**Selected text**
BEGIN
Journalism Course Description
Students will learn the essential skills of researching, reporting, editing, and publishing. They will produce high-quality features and personal essays for school, contests, and freelance blogs, newspapers, newsletters and magazines as they explore careers in writing. The class will emphasize the art of storytelling, human interest, and analysis through profiles, criticism, and narrative writing. Assignments will include interviews, reports and critiques on music, art, food, drama, movies, sports, fashion and travel. Quality work will be published in the ASM newsletter. Students are responsible for all content on the class blog: Two Teens in Morocco.
Grade Scale
97-100 A+
94-96 A
90-93 A-
87-89 B+
84-86 B
80-83 B-
77-79 C+
74-76 C
70-73 C-
67-69 D+
64-66 D
60-63 D-
0-59 F
Attendance and Tardy Policy
Students must be present to do well. At the university level, many departments/professors have policies stating if a student misses a certain number of days (usually 5 per semester excused or unexcused), he/she will automatically fail the course. In my class, if a student is absent or late to class and does not have an excused note, he/she will not be allowed to make up any work/test missed.
Late or Make-Up Work
If you have an excused absence, turn in your note from a parent the day you return with homework. Reading checks must be made up at the beginning of the first day students return to class.
END
**Directions**
[a] Answer these questions from the journalism course description, one per line:
(i) Where will quality student work be published?
(ii) What score range earns a B-?
(iii) When must reading checks be made up?
[b] Write a continuation of the journalism course description, picking up right after its final sentence about making up reading checks.

**Data shown**
BEGIN
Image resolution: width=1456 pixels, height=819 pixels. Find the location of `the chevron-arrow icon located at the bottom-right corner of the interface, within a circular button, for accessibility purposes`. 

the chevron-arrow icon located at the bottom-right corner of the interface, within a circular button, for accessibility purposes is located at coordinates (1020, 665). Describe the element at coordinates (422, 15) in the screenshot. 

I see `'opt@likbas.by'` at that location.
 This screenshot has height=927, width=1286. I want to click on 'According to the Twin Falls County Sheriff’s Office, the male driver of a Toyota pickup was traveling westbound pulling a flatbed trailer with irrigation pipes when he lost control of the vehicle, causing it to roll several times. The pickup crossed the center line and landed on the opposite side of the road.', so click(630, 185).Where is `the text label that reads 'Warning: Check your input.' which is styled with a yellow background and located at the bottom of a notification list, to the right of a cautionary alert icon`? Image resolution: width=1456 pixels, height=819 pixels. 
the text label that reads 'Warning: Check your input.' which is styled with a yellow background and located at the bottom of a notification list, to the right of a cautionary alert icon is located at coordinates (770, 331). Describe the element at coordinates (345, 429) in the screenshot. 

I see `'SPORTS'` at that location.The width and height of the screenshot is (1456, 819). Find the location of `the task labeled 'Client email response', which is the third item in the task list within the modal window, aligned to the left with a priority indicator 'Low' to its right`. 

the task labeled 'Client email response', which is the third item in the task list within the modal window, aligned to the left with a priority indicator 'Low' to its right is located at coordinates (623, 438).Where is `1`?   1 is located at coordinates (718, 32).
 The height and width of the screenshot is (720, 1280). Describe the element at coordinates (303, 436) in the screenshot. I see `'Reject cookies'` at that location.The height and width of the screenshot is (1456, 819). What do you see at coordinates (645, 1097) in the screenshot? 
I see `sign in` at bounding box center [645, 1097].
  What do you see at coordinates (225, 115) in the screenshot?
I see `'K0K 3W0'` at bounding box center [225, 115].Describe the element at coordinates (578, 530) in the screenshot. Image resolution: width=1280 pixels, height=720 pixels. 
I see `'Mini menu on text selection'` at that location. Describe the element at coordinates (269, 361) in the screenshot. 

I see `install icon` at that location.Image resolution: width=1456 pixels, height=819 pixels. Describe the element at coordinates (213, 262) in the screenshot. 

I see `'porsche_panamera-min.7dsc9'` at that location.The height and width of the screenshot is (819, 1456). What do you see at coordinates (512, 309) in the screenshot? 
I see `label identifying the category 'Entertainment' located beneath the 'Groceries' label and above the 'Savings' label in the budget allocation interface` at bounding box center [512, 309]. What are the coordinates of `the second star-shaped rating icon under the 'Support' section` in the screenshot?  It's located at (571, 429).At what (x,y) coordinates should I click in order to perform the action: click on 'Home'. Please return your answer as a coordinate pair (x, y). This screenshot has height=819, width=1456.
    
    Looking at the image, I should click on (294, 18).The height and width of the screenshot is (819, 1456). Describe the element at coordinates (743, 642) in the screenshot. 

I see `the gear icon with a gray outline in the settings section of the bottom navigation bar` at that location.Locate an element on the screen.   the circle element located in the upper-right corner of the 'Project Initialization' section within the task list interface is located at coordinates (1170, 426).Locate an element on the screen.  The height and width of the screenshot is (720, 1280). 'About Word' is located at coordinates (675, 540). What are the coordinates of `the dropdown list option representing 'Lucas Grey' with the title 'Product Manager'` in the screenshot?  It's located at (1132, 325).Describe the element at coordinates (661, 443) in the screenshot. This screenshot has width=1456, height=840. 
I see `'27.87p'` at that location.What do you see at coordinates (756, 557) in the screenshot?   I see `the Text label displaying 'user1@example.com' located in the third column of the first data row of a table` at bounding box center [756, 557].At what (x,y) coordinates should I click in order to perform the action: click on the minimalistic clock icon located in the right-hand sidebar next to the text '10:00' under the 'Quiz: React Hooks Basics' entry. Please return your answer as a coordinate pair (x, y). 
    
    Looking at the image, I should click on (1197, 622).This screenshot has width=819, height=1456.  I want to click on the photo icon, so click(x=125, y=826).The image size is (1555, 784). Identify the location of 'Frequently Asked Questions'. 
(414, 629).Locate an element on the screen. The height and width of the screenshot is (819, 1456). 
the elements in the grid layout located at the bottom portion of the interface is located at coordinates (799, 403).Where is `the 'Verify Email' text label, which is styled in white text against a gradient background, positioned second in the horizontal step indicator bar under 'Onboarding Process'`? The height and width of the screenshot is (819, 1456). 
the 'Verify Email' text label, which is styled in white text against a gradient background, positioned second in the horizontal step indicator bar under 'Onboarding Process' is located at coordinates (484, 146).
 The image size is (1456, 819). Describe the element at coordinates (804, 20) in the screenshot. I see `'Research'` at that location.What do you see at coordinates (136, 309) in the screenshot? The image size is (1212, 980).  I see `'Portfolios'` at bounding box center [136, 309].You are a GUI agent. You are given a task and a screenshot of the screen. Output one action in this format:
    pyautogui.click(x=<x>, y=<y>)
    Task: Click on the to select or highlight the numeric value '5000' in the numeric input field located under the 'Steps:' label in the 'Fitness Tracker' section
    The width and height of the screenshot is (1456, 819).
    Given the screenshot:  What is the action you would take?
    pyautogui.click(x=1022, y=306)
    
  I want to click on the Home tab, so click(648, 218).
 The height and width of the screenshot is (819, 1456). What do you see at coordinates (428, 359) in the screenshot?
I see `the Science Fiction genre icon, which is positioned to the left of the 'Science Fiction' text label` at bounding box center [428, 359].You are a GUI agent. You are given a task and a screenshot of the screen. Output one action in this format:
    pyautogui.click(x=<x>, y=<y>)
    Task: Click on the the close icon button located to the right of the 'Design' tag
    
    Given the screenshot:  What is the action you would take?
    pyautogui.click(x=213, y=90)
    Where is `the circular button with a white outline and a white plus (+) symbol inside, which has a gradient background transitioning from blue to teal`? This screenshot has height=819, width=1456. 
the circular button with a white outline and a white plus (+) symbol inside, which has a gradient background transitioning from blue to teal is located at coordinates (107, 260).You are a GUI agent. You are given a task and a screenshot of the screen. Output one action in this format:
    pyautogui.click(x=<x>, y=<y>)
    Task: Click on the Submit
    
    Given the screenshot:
END
**Outputs for the tasks**
[a]
(i) In the ASM newsletter.
(ii) 80-83.
(iii) At the beginning of the first day students return to class.

[b]
In class essays and tests missed due to excused absences must be made up before the last day of the course. Extra credit is due by the last day of the course as well. Late homework (less than 100 pts) is not accepted but late major essays are. (See below.)
If you are unable to attend class the day an essay (or other major assignment worth more than 100 pts) is due, email it to meand submit to TurnItIn.com. Essays are lowered one letter grade for each day they are late. Out of class essays must be submitted to turnitin.com by midnight of the day the hard copy is due to me. The penalty for not doing so is one letter grade for every day it is not submitted. This will be enforced. If a paper is never submitted to turnitin.com, it will receive a failing grade. (I highly recommend that you submit papers earlier than the deadline. That way, you’ll have time to correct any areas of unintentional plagiarism turnitin.com finds.)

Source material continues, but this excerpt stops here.